Chickpea, Broccoli Rabe, and Mushroom Soup with Coconut Broth
- 2 tablespoons extra-virgin olive oil
- 1 yellow onion, thinly sliced
- 2 cloves garlic, minced
- 2 carrots, cut into thin coins
- 1 bunch broccoli rabe, chopped
- 12 cremini mushrooms, thinly sliced
- 1 quart vegetable stock
- 1 (14 ounce) can coconut milk
- 2 (14 ounce) cans chickpeas, drained
- 1 tablespoon ground turmeric
- 2 teaspoons whole fennel seeds
- 2 teaspoons red pepper flakes
- 3 pieces star anise
- Heat olive oil in a large stockpot over medium-high heat. Sauté onion, carrots, and garlic in hot oil until onions are slightly translucent, 3 to 4 minutes; add broccoli rabe and cremini mushrooms and sauté until broccoli rabe leaves are wilted, 3 to 4 minutes more.

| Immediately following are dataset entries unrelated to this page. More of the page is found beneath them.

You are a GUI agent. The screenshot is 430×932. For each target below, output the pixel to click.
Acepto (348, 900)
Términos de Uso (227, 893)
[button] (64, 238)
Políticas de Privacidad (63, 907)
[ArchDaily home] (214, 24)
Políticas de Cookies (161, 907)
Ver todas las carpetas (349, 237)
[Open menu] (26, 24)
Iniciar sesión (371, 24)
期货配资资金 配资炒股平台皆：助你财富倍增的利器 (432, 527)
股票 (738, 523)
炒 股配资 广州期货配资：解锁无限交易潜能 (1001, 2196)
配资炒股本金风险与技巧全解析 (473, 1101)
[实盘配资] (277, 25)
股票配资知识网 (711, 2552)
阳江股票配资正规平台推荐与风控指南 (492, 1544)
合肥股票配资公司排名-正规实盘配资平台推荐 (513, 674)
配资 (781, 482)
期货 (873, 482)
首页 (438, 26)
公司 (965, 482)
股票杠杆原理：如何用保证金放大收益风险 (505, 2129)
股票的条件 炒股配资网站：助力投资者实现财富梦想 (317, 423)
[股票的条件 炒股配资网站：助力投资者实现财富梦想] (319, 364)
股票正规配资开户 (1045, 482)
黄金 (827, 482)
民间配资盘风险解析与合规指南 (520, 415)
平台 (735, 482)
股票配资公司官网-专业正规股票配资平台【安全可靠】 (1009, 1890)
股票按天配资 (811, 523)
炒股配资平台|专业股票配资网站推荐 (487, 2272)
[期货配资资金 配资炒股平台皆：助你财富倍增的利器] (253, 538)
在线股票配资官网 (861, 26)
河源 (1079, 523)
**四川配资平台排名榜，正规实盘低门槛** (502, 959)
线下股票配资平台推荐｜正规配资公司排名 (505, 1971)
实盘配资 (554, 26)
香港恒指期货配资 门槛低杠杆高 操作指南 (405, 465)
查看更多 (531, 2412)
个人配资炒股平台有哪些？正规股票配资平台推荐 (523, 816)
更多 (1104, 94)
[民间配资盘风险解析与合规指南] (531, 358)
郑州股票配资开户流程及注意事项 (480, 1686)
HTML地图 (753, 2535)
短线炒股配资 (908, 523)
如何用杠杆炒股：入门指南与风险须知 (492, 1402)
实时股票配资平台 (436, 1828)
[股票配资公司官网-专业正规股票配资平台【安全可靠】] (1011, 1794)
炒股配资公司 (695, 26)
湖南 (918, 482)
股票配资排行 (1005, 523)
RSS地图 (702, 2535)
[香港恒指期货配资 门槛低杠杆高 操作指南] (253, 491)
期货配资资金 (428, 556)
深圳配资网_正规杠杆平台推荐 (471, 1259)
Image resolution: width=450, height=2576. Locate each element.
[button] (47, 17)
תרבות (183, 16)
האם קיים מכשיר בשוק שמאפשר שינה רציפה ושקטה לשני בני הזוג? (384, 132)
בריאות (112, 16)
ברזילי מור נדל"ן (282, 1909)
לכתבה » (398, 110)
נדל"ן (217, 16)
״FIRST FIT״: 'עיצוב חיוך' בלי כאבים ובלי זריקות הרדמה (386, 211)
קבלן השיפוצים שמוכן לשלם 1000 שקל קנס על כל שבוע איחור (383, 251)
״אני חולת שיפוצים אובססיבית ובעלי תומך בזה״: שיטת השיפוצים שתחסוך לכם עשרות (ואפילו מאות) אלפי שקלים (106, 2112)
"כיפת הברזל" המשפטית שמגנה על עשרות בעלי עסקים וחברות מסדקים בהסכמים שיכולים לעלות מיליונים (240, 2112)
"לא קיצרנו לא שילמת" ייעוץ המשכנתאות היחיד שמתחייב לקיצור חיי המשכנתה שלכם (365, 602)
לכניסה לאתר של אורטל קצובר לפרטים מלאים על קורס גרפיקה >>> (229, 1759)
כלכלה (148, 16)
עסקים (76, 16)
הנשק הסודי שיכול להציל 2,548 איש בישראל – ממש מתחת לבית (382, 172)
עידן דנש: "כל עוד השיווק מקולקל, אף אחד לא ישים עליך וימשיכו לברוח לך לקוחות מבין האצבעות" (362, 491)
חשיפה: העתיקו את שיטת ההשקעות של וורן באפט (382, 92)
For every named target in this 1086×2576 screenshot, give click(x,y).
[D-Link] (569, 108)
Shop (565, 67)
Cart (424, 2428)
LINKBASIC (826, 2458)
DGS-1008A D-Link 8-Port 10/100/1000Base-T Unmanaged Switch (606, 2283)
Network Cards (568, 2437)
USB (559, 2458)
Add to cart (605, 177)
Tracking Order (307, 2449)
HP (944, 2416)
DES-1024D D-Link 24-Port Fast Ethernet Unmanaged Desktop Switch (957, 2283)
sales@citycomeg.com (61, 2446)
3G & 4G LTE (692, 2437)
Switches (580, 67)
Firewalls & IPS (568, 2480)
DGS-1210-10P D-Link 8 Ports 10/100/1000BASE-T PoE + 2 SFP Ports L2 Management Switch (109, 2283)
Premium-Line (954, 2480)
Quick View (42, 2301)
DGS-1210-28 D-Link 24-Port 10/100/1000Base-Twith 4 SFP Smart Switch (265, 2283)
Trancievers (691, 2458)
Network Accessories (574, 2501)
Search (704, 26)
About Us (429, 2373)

- Pour vegetable stock and coconut milk into the stockpot; add chickpeas, turmeric, fennel seeds, red chili pepper flakes, and star anise and stir. Bring the mixture to a boil, reduce heat to medium-low, and simmer until vegetables are tender, about 20 minutes; season with salt and pepper.
You can substitute your favorite leafy greens for the broccoli rabe. Try chopped dino kale, Swiss chard or packed spinach instead. For a more filling meal, serve the soup with brown or basmati rice. Prep this warming soup on Sunday and enjoy all week long for lunch.
What others are saying
Elise Ballard says:
I love the spice combination in this soup, but I noticed it didn't call for salt. I seasoned mine with salt throughout the cooking and felt it was necessary to bring out the full flavor of the stew.
Aja A says:
This is a new favorite comfort soup. I couldn't wait to try this soup out. I will be making this more often during the fall/winter when it gets cold. It's a good alternative to your normal chicken soup recipe.